Adam Ross Interview

I interviewed Adam Ross for The Rumpus. I’m a big fan of his writing, and he had some really fascinating things to say. Here’s a piece of it:
Rumpus: Were there any particular writers or books that inspired you along the way? Who inspires you now?
Ross: Sure, I mean, like I said, I was bedazzled by everyone from Frank Herbert to Frank Miller. I loved Hemingway as a teen, was all puddled at the end of The Old Man and the Sea. Raymond Carver had taken over the world when I was at Vassar and for a while he took over mine. My Shakespeare class my sophomore year shook me to the core. I remember being rocked by the end of Richard II: “I’ve wasted time and now doth time waste me.” Thus Spoke Zarathustra. Heidegger’s Poetry Language Thought and Basic Writings. The hits just keep on coming. And who can forget…? After graduating, when I moved back to New York, I remember reading all of Walker Percy, each of his novels, twice. (His books on semiotics are great, by the way.) There was a long bout with Joseph Conrad. I began a ten-year streak of re-reading Homer’s Odyssey annually. And then I found Bellow and Roth and all the Jewish modernists, and then Calvino and Barthelme. And DeLillo—every newly published novel of his was an event. I remember exactly where I was when I read Pafko at the Wall.
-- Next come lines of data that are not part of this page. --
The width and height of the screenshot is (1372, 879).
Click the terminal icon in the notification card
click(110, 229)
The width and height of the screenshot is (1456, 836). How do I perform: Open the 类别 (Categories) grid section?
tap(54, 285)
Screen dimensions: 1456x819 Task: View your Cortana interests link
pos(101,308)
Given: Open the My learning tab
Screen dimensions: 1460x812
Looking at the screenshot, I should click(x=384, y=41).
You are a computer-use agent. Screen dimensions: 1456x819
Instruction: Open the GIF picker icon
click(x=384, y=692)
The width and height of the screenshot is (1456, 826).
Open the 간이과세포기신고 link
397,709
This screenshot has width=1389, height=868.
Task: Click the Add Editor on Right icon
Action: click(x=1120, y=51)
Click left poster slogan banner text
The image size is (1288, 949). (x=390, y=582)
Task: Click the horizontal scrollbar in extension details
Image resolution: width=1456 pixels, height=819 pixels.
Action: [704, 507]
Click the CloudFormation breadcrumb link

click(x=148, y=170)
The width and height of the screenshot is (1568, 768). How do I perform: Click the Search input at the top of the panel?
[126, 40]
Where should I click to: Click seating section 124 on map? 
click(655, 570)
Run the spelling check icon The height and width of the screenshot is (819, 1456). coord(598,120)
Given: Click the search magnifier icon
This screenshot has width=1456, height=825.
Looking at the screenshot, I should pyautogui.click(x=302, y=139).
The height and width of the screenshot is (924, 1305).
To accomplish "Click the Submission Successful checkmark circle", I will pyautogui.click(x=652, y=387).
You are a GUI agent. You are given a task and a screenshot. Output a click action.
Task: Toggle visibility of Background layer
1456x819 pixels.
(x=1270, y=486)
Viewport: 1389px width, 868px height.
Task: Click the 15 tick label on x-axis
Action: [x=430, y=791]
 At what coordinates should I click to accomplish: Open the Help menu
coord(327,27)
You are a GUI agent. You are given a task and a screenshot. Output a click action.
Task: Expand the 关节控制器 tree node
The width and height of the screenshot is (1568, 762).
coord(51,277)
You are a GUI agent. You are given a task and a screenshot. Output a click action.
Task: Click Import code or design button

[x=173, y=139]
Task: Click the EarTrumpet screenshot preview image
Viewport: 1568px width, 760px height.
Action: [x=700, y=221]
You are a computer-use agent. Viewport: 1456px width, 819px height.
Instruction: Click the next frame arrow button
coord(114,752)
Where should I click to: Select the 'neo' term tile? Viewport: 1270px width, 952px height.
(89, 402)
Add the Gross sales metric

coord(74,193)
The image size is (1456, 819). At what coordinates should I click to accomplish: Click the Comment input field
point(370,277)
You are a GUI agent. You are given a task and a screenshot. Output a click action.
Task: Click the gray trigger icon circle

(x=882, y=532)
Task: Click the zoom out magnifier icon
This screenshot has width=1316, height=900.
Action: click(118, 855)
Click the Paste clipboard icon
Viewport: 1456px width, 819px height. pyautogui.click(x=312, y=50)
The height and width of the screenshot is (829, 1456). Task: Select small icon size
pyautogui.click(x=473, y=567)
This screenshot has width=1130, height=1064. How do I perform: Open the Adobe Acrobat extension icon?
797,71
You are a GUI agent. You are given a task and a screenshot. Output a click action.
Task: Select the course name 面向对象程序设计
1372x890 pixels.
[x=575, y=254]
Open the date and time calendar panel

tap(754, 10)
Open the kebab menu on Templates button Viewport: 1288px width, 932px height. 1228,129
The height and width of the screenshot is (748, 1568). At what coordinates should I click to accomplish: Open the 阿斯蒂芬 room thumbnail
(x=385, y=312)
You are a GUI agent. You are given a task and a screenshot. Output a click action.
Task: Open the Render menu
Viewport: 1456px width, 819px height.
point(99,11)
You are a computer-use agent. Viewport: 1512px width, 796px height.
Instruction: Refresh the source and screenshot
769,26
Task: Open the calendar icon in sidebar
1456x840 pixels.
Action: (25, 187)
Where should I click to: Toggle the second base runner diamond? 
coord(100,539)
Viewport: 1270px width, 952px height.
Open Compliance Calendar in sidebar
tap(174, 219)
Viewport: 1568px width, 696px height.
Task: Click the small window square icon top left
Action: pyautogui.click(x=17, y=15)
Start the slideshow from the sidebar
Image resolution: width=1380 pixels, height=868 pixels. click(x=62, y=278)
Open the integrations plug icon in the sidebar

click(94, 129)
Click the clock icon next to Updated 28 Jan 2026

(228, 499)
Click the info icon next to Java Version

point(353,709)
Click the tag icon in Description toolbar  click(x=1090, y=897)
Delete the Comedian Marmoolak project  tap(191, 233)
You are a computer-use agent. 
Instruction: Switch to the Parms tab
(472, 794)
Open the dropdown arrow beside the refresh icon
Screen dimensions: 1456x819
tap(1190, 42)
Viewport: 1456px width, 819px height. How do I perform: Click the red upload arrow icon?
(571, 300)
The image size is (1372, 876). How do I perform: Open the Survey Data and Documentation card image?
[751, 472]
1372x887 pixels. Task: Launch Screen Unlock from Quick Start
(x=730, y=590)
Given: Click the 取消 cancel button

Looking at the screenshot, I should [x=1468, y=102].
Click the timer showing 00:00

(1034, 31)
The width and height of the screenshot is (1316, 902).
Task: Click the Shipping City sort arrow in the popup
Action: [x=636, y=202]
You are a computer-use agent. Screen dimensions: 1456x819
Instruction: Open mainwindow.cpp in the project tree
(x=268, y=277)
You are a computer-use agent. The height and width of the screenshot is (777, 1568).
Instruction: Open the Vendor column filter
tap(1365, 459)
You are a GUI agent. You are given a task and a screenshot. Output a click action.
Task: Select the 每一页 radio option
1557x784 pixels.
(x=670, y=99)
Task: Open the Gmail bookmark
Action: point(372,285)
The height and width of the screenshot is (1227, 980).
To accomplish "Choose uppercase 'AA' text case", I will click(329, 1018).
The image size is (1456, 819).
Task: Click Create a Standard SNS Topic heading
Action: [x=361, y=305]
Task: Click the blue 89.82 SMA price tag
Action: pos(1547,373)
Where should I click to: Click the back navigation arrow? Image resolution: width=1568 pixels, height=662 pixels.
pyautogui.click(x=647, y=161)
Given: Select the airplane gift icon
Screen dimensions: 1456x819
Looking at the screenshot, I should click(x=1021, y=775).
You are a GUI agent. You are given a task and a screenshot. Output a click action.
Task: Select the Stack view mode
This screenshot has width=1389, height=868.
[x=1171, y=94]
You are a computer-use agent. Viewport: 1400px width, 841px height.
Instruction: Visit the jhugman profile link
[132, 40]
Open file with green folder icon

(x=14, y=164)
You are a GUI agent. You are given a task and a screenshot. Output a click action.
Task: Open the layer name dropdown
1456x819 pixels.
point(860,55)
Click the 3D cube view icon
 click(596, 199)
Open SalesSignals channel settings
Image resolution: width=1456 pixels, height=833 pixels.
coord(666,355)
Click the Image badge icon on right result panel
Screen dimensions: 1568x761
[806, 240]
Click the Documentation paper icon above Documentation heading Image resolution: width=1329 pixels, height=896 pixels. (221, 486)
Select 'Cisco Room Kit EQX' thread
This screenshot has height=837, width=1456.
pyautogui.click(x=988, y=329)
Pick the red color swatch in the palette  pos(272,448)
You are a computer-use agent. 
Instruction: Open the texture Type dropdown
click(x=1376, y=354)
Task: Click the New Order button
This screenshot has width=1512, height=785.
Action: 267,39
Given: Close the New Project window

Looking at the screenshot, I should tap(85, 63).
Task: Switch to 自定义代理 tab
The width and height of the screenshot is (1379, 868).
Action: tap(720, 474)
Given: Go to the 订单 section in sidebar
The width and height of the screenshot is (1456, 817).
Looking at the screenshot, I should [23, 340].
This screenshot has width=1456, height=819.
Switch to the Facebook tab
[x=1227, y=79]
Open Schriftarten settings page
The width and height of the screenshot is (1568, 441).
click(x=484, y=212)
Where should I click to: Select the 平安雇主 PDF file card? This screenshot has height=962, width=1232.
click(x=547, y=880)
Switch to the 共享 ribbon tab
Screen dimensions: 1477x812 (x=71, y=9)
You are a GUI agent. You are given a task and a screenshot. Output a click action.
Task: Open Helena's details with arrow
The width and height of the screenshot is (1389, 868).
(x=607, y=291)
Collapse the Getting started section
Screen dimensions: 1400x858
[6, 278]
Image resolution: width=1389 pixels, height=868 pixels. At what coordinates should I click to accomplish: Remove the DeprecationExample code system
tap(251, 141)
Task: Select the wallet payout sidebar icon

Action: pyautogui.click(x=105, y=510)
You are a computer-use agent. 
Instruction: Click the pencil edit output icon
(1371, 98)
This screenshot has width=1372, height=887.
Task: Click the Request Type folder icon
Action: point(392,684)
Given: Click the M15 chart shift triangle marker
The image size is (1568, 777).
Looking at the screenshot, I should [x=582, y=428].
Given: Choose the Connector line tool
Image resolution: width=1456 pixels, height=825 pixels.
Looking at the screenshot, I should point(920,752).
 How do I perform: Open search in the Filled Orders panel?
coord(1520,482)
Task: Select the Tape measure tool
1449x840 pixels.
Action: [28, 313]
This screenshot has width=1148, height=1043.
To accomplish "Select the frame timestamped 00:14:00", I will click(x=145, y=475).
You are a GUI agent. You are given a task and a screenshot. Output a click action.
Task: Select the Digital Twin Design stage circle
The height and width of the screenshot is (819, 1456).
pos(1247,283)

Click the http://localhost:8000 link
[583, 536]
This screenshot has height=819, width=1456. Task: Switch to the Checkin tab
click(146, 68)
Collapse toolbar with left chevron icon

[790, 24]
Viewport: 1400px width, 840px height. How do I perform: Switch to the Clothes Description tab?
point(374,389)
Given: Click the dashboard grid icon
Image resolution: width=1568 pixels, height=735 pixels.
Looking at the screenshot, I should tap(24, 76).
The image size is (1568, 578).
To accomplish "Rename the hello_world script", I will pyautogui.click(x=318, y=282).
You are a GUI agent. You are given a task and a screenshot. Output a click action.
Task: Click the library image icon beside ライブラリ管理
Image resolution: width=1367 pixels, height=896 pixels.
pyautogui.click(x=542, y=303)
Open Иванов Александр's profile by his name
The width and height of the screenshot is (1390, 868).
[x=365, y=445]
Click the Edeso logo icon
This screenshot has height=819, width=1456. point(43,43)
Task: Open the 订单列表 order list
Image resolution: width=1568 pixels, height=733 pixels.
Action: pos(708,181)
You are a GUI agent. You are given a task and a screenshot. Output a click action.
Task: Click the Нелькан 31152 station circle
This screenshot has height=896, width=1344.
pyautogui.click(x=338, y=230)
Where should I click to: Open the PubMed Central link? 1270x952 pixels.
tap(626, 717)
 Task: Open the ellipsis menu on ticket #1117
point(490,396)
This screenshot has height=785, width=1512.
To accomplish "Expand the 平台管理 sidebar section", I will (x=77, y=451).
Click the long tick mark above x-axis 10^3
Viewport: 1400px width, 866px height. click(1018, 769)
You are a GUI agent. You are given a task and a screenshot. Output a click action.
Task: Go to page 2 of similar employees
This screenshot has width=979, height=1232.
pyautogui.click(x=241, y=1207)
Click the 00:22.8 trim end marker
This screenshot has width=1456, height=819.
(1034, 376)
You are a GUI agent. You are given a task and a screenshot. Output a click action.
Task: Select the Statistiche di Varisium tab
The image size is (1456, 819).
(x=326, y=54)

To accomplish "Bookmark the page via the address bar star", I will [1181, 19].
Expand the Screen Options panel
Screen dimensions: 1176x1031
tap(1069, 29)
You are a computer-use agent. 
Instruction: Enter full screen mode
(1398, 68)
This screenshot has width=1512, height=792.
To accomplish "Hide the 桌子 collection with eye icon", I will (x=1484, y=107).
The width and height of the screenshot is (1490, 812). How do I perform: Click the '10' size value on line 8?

Everything I read inspired me and that hasn’t changed. What’s floored me recently? James Salter’s Light Years, Burning the Days, and A Sport and a Pastime. He is a giant. I just read Marilynne Robinson’s Gilead. It’s tremendous. Ben Fountain’s Billy Lynn’s Long Halftime Walk was wonderful.
I can’t imagine turning into one of those codgers who no longer reads fiction. I’m regularly stirred by it and suffer no anxiety of influence. Influence me! That was my credo then, as I was developing and learning, and remains so now, as I’m developing and learning.